生産管理システム「Factory-ONE 電脳工場」シリーズなどを開発・販売するエクス(抱厚志代表取締役)は、クラウドベースの無料簡易EDI(電子商取引)ツール「EDIFAS」や生産管理システム「生産◎抱え」の販売を通じてクラウド戦略を推し進めている。

抱厚志
代表取締役
 「EDIFAS」は、マイクロソフトのクラウド基盤「Microsoft Windows Azure」を利用したEDIツールで、2010年6月に提供を開始した。「EDIFAS」のユーザーである取引先企業は、DC(データセンター)を経由して、「Factory-ONE 電脳工場」のユーザーである発注元企業からの発注・見積もり依頼に回答できる。マスタの登録やデータベースの構築は必要ない。
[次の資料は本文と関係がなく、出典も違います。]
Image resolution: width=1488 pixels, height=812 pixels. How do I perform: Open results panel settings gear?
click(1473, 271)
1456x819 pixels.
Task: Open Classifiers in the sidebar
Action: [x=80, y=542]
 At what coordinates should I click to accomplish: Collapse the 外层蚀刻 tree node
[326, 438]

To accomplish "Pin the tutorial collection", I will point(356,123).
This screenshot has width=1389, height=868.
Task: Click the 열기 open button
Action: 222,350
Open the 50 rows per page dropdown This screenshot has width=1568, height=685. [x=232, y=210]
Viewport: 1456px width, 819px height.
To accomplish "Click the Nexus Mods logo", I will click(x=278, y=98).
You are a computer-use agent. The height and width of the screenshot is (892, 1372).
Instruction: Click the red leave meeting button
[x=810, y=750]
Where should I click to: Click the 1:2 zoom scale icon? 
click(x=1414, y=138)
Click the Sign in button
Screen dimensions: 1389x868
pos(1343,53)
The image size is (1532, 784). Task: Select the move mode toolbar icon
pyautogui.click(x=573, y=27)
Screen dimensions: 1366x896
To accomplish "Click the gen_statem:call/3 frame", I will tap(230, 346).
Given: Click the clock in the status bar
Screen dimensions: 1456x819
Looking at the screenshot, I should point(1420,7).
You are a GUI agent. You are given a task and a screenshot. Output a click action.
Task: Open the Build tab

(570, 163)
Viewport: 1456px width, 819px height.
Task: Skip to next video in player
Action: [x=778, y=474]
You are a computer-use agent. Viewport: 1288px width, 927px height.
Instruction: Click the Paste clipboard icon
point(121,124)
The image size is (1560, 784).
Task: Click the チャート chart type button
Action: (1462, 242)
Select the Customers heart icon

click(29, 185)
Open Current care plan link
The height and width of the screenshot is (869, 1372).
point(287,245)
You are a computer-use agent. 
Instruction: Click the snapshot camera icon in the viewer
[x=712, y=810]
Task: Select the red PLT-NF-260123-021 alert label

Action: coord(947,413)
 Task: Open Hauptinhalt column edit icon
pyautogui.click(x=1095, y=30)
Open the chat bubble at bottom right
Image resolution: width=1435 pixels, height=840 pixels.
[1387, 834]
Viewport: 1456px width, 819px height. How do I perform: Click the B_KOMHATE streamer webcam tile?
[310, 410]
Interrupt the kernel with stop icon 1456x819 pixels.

 抱代表取締役は、「ここ3年で、SCM(サプライチェーンマネジメント)のニーズが変わり、EDIが必要とされている。系列会社にEDIを利用してもらいたいという発注元企業が多い」と語る。「EDIFAS」は無料だが、シンクタンクや官公庁から請け負う景気動向、税制のアンケートなどを実施したり、広告を掲載したりして収益を上げる方針だという。